This is followed by a list of CSV files that contain the data values to load into the tables. In the example above, you can see that FLIGHTS is a partitioned table, and a separate CSV file is generated per bucket of the table. The file summary shows the number of rows recovered for each bucket of the table.
Follow these steps to load the SQL and CSV files that were recovered using dataextractor into a new GemFire XD system.

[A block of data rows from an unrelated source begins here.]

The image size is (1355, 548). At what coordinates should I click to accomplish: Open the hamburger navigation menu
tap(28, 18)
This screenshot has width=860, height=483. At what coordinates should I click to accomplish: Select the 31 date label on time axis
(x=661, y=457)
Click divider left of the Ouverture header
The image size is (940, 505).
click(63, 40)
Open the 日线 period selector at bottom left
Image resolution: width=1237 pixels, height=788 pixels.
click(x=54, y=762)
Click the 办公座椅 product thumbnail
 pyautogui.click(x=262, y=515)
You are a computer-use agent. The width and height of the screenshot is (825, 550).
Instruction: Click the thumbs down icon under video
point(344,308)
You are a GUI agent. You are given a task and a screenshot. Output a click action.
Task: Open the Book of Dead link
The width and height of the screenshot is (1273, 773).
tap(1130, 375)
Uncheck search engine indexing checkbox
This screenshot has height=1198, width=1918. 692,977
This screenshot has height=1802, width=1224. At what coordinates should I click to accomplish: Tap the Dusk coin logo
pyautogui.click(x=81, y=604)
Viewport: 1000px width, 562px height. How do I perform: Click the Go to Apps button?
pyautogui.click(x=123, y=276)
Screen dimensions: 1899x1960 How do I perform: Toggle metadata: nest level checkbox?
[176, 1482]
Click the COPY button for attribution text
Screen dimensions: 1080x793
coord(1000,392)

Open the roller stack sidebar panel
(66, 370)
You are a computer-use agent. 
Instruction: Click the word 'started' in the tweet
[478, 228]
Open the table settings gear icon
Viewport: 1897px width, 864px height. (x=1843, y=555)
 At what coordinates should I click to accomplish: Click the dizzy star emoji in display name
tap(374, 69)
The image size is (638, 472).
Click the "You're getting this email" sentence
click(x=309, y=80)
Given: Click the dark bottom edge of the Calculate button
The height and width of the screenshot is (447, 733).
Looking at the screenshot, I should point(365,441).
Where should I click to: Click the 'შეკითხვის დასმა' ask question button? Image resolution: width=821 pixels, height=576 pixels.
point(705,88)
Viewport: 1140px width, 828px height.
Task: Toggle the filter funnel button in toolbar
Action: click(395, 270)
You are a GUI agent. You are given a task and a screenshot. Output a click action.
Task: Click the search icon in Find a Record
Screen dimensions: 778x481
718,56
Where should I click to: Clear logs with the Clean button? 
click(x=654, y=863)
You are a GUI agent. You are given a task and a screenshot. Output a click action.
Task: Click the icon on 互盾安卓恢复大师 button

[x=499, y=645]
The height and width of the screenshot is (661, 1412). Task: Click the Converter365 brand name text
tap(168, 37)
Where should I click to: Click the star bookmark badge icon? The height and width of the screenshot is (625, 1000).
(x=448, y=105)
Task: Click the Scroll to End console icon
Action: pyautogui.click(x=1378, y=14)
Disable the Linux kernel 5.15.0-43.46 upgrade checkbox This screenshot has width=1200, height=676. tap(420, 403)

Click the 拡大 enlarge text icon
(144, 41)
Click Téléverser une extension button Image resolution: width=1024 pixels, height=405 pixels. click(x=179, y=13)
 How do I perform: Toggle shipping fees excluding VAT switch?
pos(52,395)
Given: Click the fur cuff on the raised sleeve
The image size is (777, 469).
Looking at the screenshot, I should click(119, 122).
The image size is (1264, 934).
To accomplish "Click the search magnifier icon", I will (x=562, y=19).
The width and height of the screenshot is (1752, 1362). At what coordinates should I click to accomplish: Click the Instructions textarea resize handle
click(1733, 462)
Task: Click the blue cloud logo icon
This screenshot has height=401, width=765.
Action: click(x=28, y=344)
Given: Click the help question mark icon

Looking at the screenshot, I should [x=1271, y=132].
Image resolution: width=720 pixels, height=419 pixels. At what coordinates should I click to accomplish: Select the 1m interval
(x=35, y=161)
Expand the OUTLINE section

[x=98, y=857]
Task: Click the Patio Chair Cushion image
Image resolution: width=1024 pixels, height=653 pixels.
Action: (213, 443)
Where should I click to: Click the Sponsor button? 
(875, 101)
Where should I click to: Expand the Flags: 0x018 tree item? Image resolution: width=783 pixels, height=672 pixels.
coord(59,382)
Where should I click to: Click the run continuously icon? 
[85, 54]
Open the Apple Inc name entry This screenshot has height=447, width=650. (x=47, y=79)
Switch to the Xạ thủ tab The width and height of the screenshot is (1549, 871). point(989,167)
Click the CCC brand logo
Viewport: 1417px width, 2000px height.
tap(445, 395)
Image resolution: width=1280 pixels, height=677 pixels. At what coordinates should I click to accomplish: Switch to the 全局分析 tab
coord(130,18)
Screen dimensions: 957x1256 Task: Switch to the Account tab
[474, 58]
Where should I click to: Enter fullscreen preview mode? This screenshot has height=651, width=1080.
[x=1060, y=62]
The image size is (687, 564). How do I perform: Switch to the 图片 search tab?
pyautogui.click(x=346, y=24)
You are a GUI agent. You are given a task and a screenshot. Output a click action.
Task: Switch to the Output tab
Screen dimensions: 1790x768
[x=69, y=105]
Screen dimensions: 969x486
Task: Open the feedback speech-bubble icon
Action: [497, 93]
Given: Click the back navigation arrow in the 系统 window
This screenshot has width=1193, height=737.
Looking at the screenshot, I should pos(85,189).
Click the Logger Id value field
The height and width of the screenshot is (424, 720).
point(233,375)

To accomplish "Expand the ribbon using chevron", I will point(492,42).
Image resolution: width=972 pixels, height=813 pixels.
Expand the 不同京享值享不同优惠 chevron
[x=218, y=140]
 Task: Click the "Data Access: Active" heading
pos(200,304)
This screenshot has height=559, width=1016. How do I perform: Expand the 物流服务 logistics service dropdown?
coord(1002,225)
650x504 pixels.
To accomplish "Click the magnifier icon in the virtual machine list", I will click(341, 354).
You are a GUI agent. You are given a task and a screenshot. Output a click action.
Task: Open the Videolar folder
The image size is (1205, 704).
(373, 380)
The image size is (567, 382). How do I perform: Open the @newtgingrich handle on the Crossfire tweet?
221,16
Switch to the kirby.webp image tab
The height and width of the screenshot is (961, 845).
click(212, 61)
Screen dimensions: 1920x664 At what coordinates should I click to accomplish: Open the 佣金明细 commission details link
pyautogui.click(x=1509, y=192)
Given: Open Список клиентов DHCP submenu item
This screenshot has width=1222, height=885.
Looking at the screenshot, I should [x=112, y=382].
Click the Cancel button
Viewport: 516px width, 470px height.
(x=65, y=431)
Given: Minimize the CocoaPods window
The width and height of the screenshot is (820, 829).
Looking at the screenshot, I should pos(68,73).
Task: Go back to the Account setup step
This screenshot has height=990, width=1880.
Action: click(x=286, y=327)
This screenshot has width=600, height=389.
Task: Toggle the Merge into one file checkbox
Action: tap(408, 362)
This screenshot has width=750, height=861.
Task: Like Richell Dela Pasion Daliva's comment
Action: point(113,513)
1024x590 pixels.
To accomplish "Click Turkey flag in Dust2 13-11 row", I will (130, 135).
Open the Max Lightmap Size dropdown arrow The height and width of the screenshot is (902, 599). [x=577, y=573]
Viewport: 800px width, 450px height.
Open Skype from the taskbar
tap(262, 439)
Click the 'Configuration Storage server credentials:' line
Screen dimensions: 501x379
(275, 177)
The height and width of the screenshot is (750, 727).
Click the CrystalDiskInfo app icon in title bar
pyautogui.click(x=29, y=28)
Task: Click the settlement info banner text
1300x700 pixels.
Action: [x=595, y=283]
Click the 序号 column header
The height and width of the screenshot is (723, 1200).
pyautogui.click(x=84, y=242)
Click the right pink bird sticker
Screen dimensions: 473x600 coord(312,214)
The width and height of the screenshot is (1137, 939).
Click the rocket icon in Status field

$ cd ~/recovery-directory $ mkdir recovery-server $ gfxd server start -dir=./recovery-server/ Starting GemFireXD Server using multicast for peer discovery: 126.96.36.199 Starting network server for GemFireXD Server at address localhost/127.0.0.1 Logs generated in /Users/yozie/recovery-directory/./recovery-server/gfxdserver.log GemFireXD Server pid: 4674 status: running
$ dataextractloader host=localhost port=1527 recommended=./EXTRACTED_FILES/Recommended.txt Loading .sql file: /Users/yozie/recovery-directory/EXTRACTED_FILES/recoveredlocator1/exported_ddl.sql Executing :CALL SYSCS_UTIL.IMPORT_TABLE_EX ('APP', 'FLIGHTS', '/Users/yozie/recovery-directory/EXTRACTED_FILES/recoveredserver1/PR-APP-FLIGHTS-_B__APP_FLIGHTS_36-1400537865621.csv' , ',', '"', null, 0, 0, 6, 0, null, null) Executing :CALL SYSCS_UTIL.IMPORT_TABLE_EX ('APP', 'FLIGHTS', '/Users/yozie/recovery-directory/EXTRACTED_FILES/recoveredserver1/PR-APP-FLIGHTS-_B__APP_FLIGHTS_37-1400537866233.csv' , ',', '"', null, 0, 0, 6, 0, null, null) Executing :CALL SYSCS_UTIL.IMPORT_TABLE_EX ('APP', 'FLIGHTS', '/Users/yozie/recovery-directory/EXTRACTED_FILES/recoveredserver2/PR-APP-FLIGHTS-_B__APP_FLIGHTS_34-1400537866329.csv' , ',', '"', null, 0, 0, 6, 0, null, null) Executing :CALL SYSCS_UTIL.IMPORT_TABLE_EX ('APP', 'FLIGHTS', '/Users/yozie/recovery-directory/EXTRACTED_FILES/recoveredserver1/PR-APP-FLIGHTS-_B__APP_FLIGHTS_35-1400537865998.csv' , ',', '"', null, 0, 0, 6, 0, null, null) Executing :CALL SYSCS_UTIL.IMPORT_TABLE_EX ('APP', 'FLIGHTS', '/Users/yozie/recovery-directory/EXTRACTED_FILES/recoveredserver1/PR-APP-FLIGHTS-_B__APP_FLIGHTS_38-1400537866224.csv' , ',', '"', null, 0, 0, 6, 0, null, null) [...]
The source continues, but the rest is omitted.